The Importance of Optos Widefield Imaging.
Lately we have had a few patients come to the clinic and our Optos Widefield Image Scanner made it possible to diagnose a sight or life-threatening condition at first glance.
Immediately, I flashback to fall of 2021–
A young lady came in for blurry vision, wanting new glasses. Thankfully, our highly skilled medical technician Alyssa C is a big believer in Optos imaging for all patients, so even before I saw her, this patient had a non-dilated image taken on her eyes. Alyssa put the images on the video screen in the exam room alongside her new glasses measurements I was going to work on.
As I walked into her exam, I looked at the internal nerve and retina pictures and immediately saw a problem. Her blurry vision wasn’t from just bad glasses, but a swollen Optic Nerve (papilledema), which indicated a need for referral for an immediate MRI of her brain to see where the pressure behind her eye was coming from. She was diagnosed that evening with a benign large brain tumor and moved into neurology care. Following up by phone, she is happy and healthy now after her brain surgery. Her vision returned to normal. Our whole clinic staff rejoiced at her good news!

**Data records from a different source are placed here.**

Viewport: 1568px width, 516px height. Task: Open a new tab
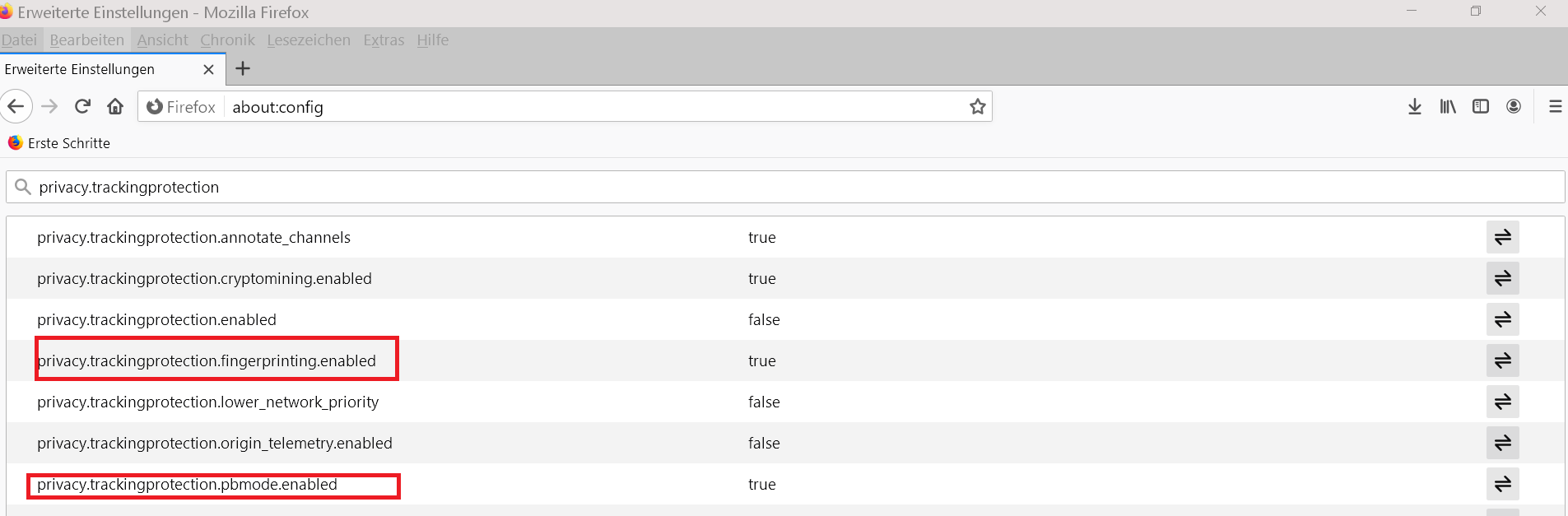coord(243,69)
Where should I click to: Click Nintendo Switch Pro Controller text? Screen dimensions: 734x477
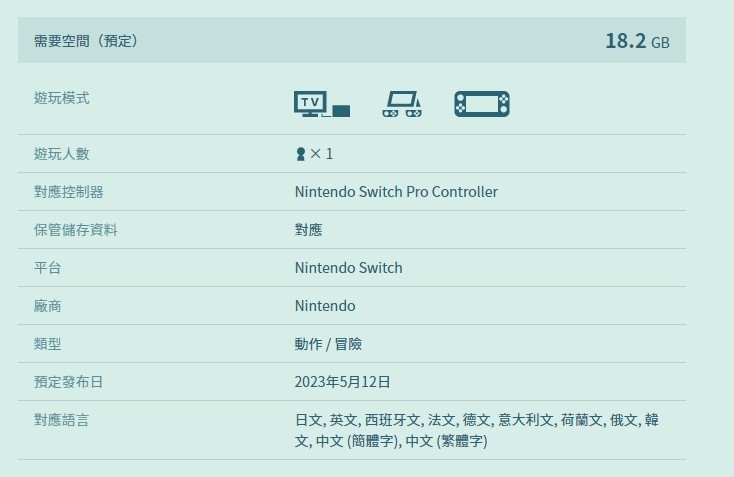click(396, 192)
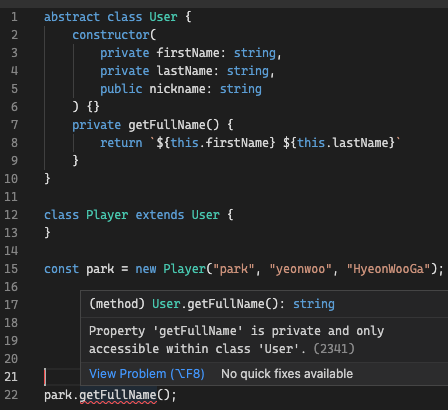Click the firstName parameter on line 3
448x410 pixels.
point(188,53)
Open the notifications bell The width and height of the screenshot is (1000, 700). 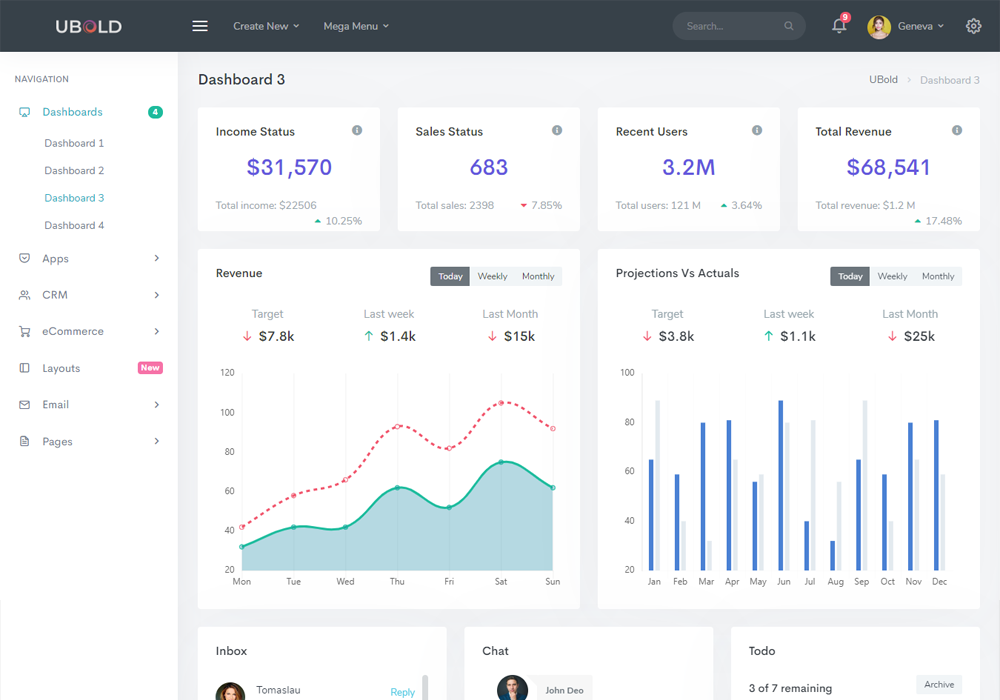(x=839, y=26)
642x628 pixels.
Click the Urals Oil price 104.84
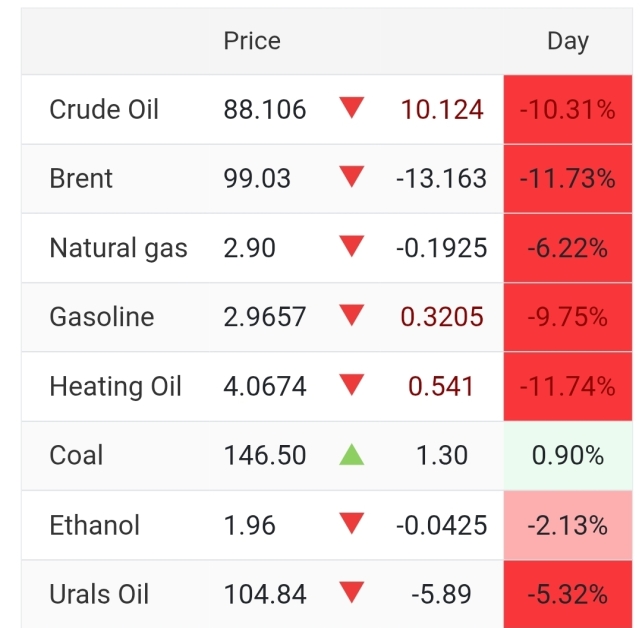click(x=265, y=594)
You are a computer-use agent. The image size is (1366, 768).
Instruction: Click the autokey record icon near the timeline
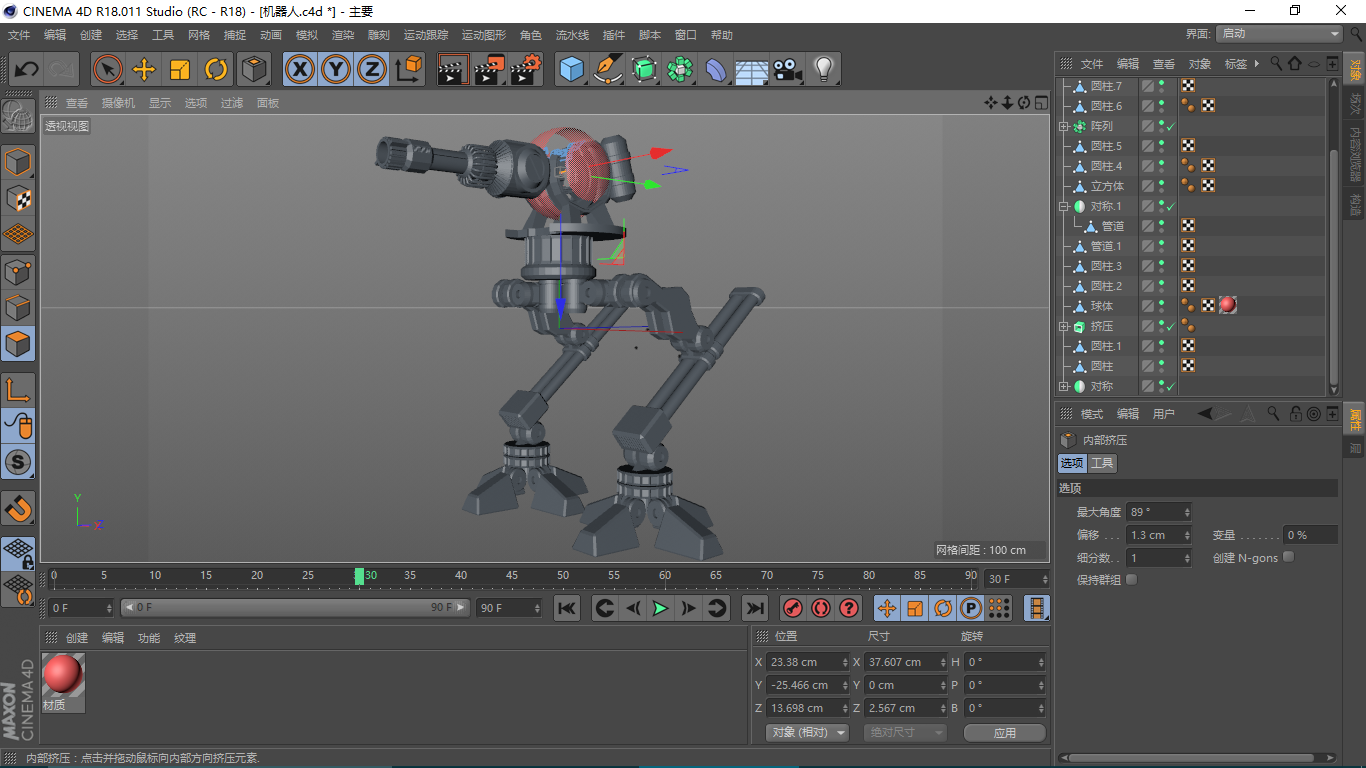pyautogui.click(x=820, y=608)

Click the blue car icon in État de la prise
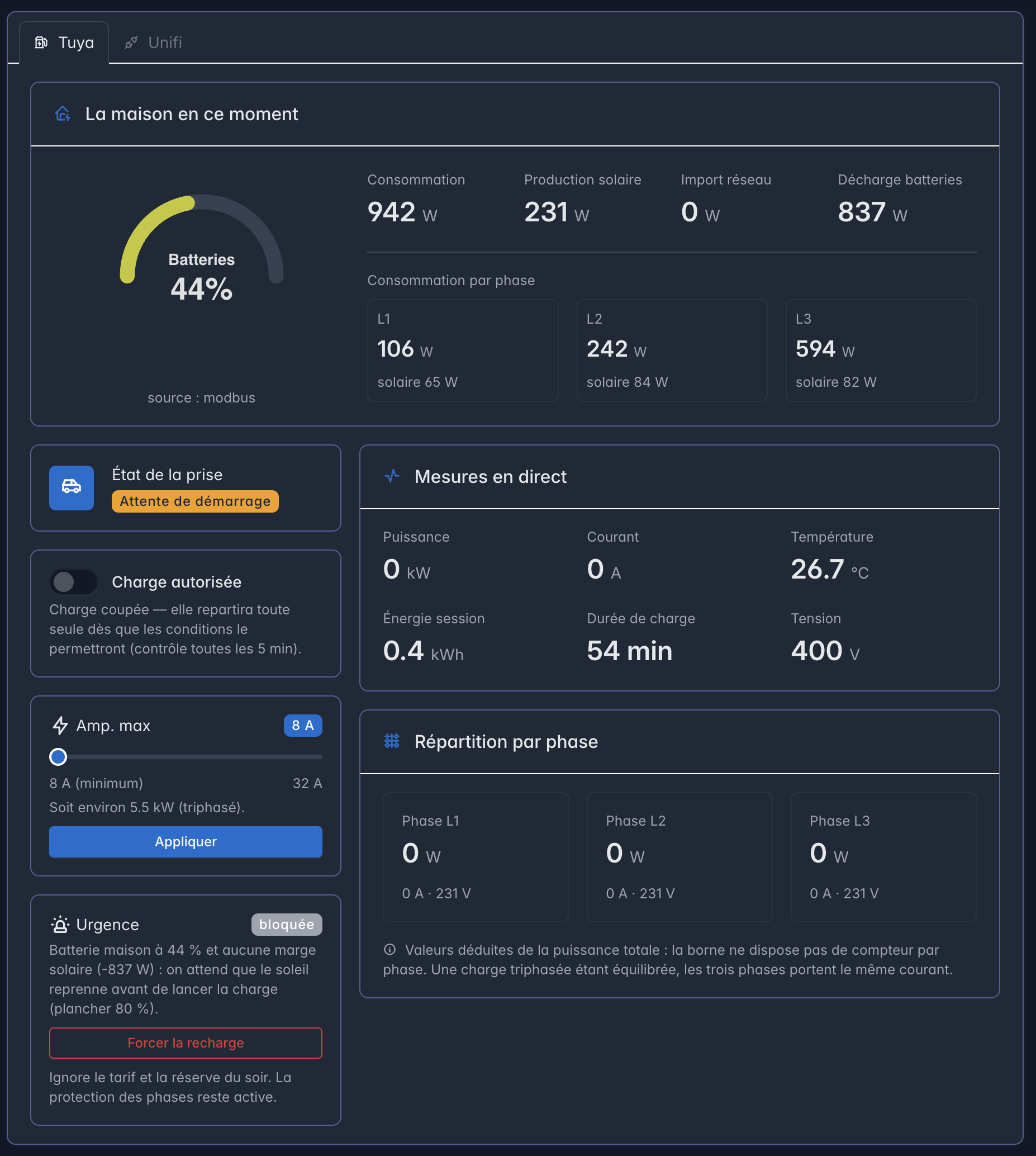pyautogui.click(x=71, y=488)
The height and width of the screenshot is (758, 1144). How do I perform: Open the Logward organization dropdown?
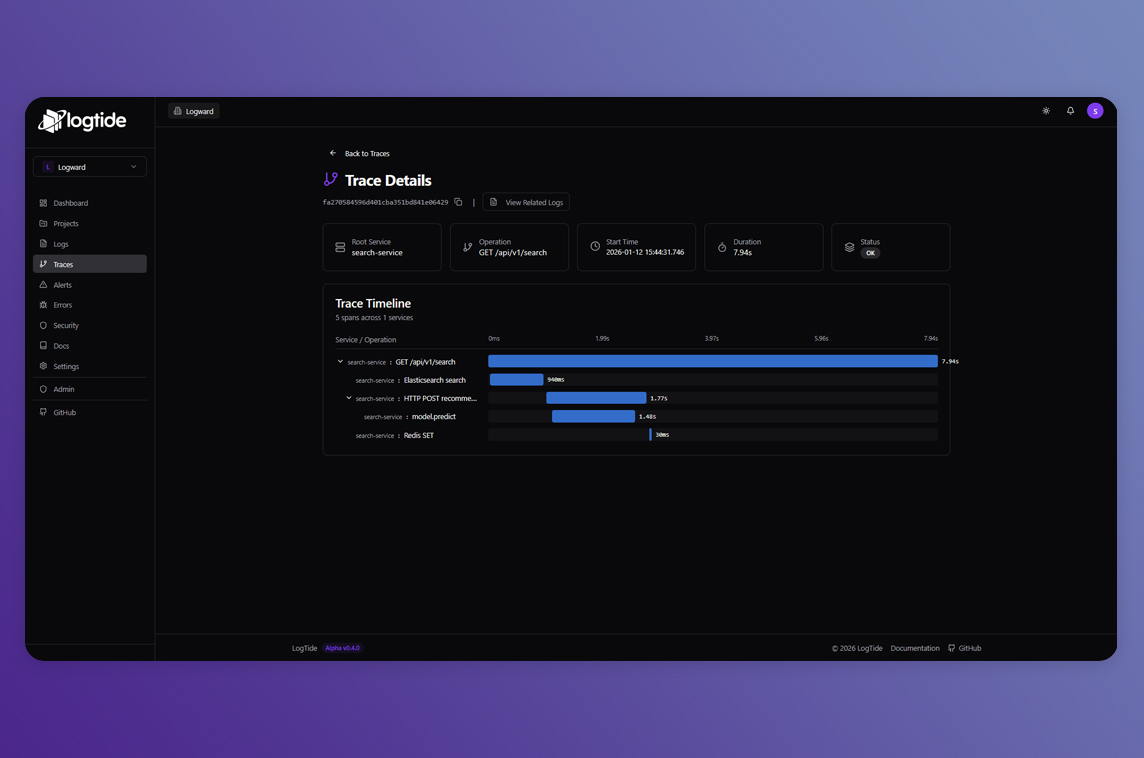tap(90, 167)
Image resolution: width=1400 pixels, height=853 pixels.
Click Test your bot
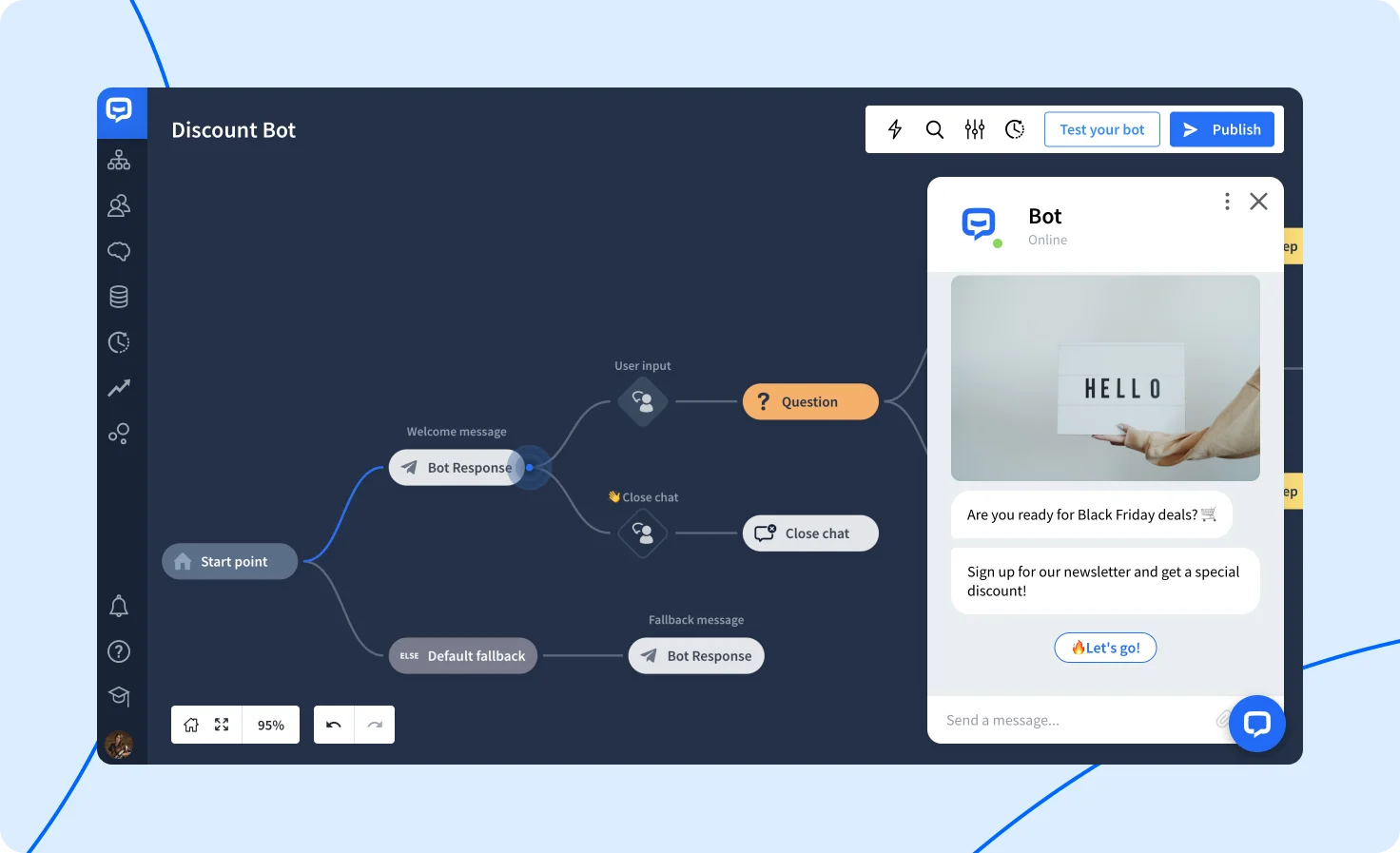click(x=1101, y=129)
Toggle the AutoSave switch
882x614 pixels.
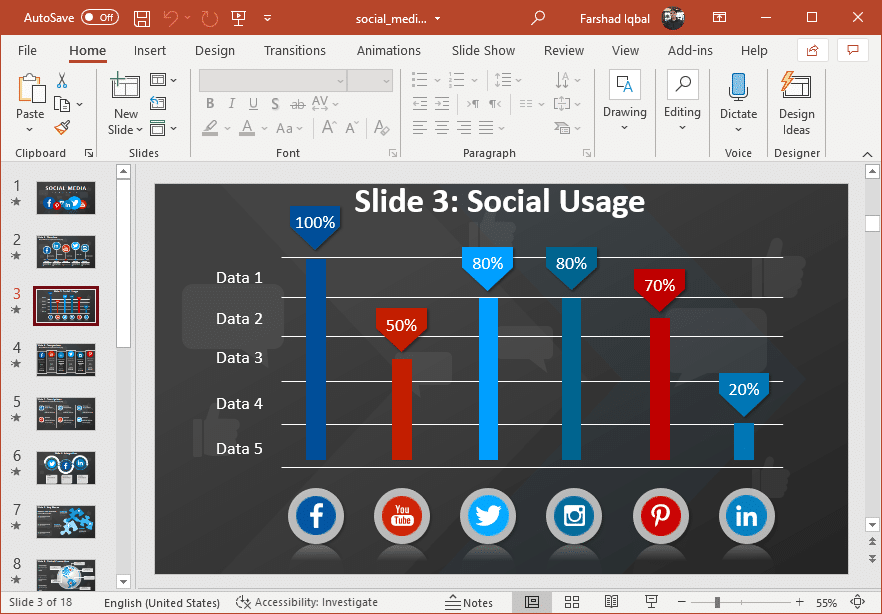[x=99, y=18]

That case stands out to me because a life was at stake—but every few months we have patients with holes and tears in their retina and the Optos widefield image catches it nearly every time. The 200° view of the scanner finds tears of the retina that we sometimes do not even have any symptoms for.
Common symptoms of retina tears are sudden flashes of light, an increase in floaters or sudden cloudiness in the vision of one eye, and more seriously, a loss of a portion of the visual field of one eye. But some tears/holes don’t have all these noticeable signs—they just allow the retina to slowly tear, separate, then detach, which causes a more permanent loss of vision of that eye.
Just this past week, I had an immediate referral to the retina surgeon as our patient’s sudden retinal tear caused him to come see us, thinking he had an eye infection making his vision blurry. Instead, we saw on the Optos image a large tear which was increasing in size to alter his vision. Immediate surgery fixed it and saved his sight.
Another patient this same week came in for routine care wanting new glasses. No other odd symptoms lately, but we saw a larger hole/tear in a less noticeable place inside the eye. After laser treatment to that area, he will be fine.
We are so thankful for help from the Optos Retinal Widefield Images to find, diagnose, and refer to the surgeons for treatment. Our patients count on us and earning their trust and living up to all our medical responsibilities is our highest priority.